Everledger and others who are working in this space use blockchain and other sophisticated technologies to assure the authenticity of wine and other applications in wine are sure to be found because the blockchain blocks can record many types of information.
In response to the Porto Protocol and other initiatives, for example, many wine companies are working to reduce their environmental impact. Blockchain technology can collect this information all along the wine product chain, potentially allowing interested consumers to quickly assess the climate change impacts of their wine choices.
And that’s just the start. I have argued that wine companies need to own their supply chains when it comes to climate change and sustainability. Many companies focus on their own actions plus those of their grape suppliers. But wine’s product chains are pretty long in this day of efficient bulk wine shipments and Made-in-China glass.
This Changes Everything?
I can imagine a blockchain ledger that tracks useful information all along wine’s complex product chain and programs that would allow consumers and others to analyze and evaluate it. And, of course, wine is just one product where such a system would be welcome.
I’m not saying the blockchain and other technologies will change everything, but I will say this: transparency and accountability are only going to become more important in wine as consumer expectations evolve and wine is held to the same standard as other consumer goods.
We might think wine is special — and it is in many ways — but we shouldn’t assume that it is immune to the forces that are making transparency, accountability, and technology more important every day.

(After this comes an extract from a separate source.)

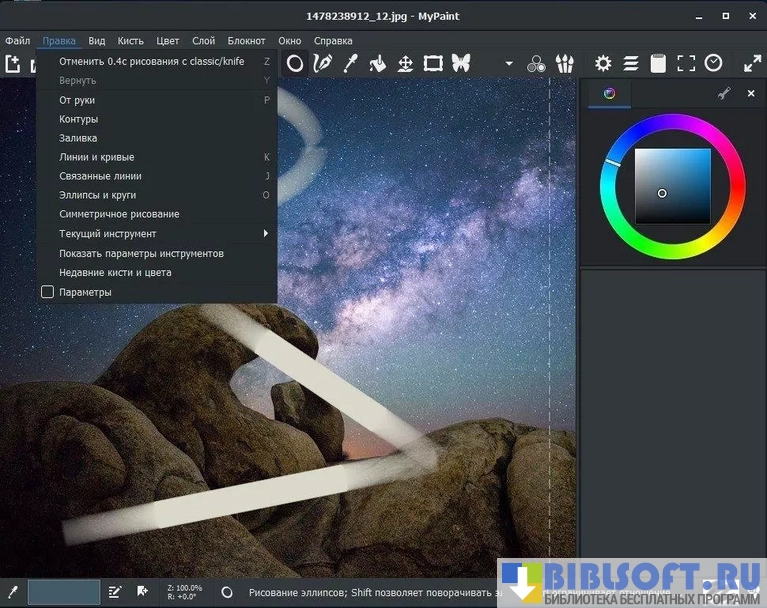Open the toolbar tools dropdown arrow
The image size is (767, 608).
point(508,64)
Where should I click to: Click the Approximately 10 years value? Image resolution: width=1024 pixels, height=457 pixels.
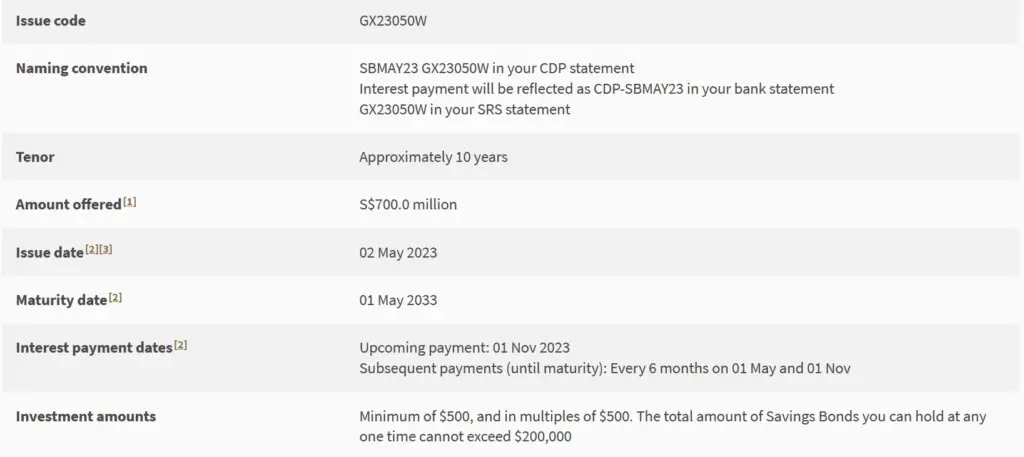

Once bottled, wine is a lot easier to authenticate. But, realistically, the number of Appellation Earth wines that are counterfeited is something like zero.
The provenance issues you raise are what happens *before* it’s bottled… and driving back up the supply chains of wine, grapes, vines, additions, bottles, corks, etc. – and securing all of the product operations across all these entities will be measured in decades, not years.
Ingredient labeling requirements could be put in place today without any technology. But do you really think that many people care? And if they did, you would imagine that industry initiatives would be forming around the market advantage of their virtuous wines, much the way that milk producers claimed to not use rBGH, even though there was no FDA requirement to include this on the label.
What counts as an ingredient? When you use an egg to make bread, that egg is in the final loaf. If you use an egg to fine wine, there is no trace of that egg in the bottle. The same is true for many other fining agents and even yeast, if the wine has been filtered. Then there are barrels: they are containers, but they do contribute identifiable compounds to wine (and for California sales tax purposes, they are regarded as ingredients). So does one list anything that the wine may have come into contact with or only what is actually in the bottle? The former would be very misleading and the latter…well, what kind of analysis will be required to document these claims and how much detail can fit on a label? The comparison to other food products is facile, but because of this significant difference,not very useful.
It’s also interesting to note how times have changed – when I entered the wine industry it was illegal to put caloric content on the label of an alcoholic beverage, because according to the BATF, that information would lead people to believe that the beverage was food. Those days are gone, fortunately, but this one-size-fits-all approach is also inappropriate.
I consider the label on this product nearly useless. It only tells the consumer about sugar. Which is indeed important on a product like this or on wines above 1% R.S.. I’m of the opinion the nutrition label is pointless on table wines below 1% R.S.
It is ingredient labeled. Which I do consider consequential. We started ingredient labeling the month it became legal. We also list any use of pesticides starting in 2013 vintage.